Kimball was fired from her New Hampshire high school -- where she had been an employee for more than four years -- for letting a student take food without paying.
She was fired by the district manager of Café Services, the food services company that employed her, and says she was told what she did was "theft."
The student she helped paid his $8 lunch tab the next morning.
School officials and the food service company have offered to rehire the employee, but Kimball said she won't take their offer, saying "they're not doing it for me, they are doing it to save face."
When Andrés found out about Kimball's actions, he wanted to get her on board, calling her a "hero."
"If she needs a job we have openings at @thinkfoodgroup," he said on Twitter. 'If you know her, let her know."

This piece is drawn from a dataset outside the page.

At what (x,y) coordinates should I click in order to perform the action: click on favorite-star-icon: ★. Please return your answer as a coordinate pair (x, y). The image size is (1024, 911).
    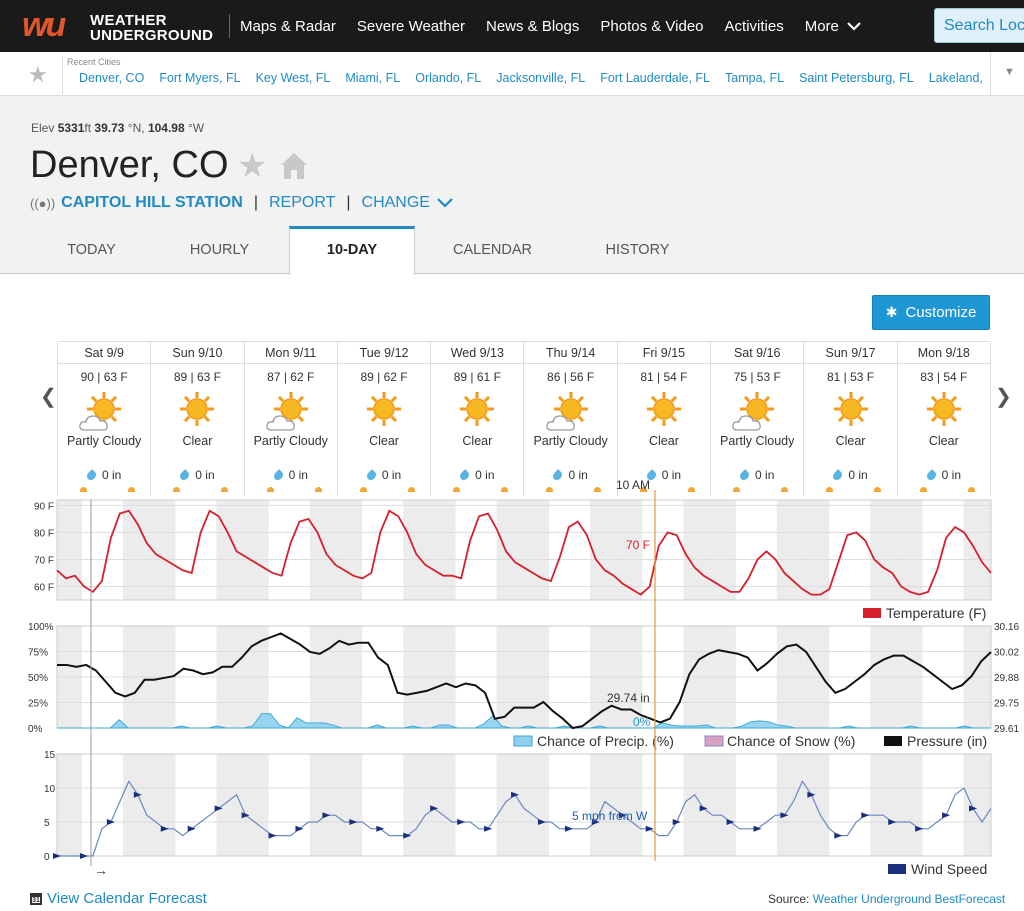
    Looking at the image, I should click on (252, 166).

ThinkFoodGroup is the company behind Andrés' hotels, products, initiatives and restaurants that span from Washington D.C. to Los Angeles, Vegas, Miami, as well as Puerto Rico and Mexico City.
Andrés was named one of the Top 100 most influential people in the world by TIME.
His nonprofit, World Central Kitchen, has provided millions of hot meals to people struck by disaster across the world, including survivors of Hurricane Florence, first responders in the California wildfires, volcano victims in Guatemala, migrants in Tijuana and millions of Puerto Ricans who were left with nothing after Hurricane Maria.
And during the shutdown, the chef and his army of volunteers tackled the Washington crisis by offering free sandwiches at any of his restaurants for all federal government employees.